Since each of us was several, there was quite a crowd. Here we have made use of everything that came within range, what was closest as well as fartherest away. (Deleuze & Guattari, in the introduction to A Thousand Plateaus, 3)

Monday, October 12, 2009

New York, New York




I am writing this in New York, it's just before 6am--the trials of jet lag, we awoke around 4am. Our first morning we took a cab to see an exhibition by Farida Bartool, 'Maa Tuje Salaam' (Hail To Mother) at the Aícon Gallery . The connection: she was doing a masters at CoFA the same time I was and we got talking on the first day--our topics were seemingly unrelated but there were already a number of other connections: I had lived in Pakistan (where Farida is from) as a child but even apart from that there was always lots to discuss.
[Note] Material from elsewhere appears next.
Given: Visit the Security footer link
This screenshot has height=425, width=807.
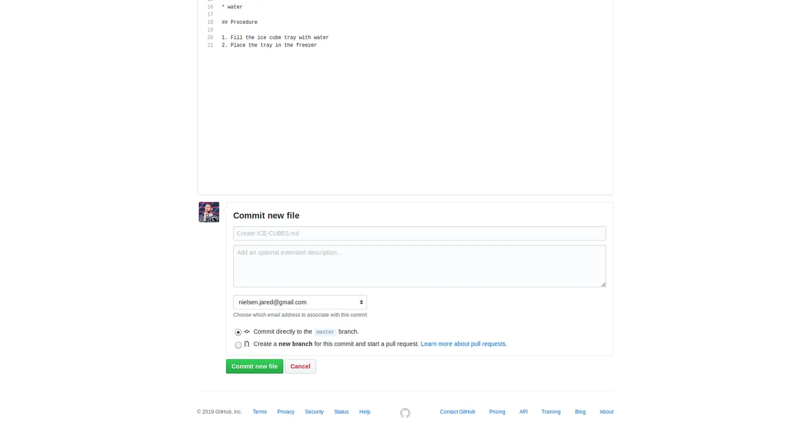Looking at the screenshot, I should click(x=314, y=412).
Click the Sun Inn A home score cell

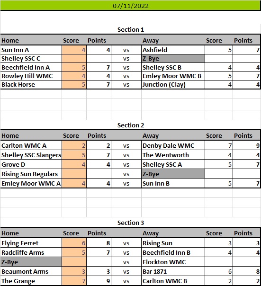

After finishing her masters, she returned to Lahore, married, gave birth to a son and continued working and we have kept in contact. She is now in London studying for a PhD (another topic we discussed regularly), and when she sent a notice of this, her first exhibition in NY I found the last day of the exhibition would be our first day here.
Why do I feel all this is a topic for this blog? I think it has to do with connections of disparate and similar people and places (D & G's rhizome), across time and shared experience. Her message is quite overtly political but carries the personal and private anxiety of a mother (her son's image appears in a number of the works overlaid with confronting images of the military and, in another work, of surveillance). She uses the photographic process of 'leticular' prints (I need to check I have the correct term) which has the effect of making the images shift from one to another and while I am not convinced with the aesthetic result I think I am beginning to understand ('see') that it is appropriate to her message.
Images: (1) from the exhibition (2) a mirror encountered in a restaurant where we stopped for lunch (--a hamburger, it is NYC!)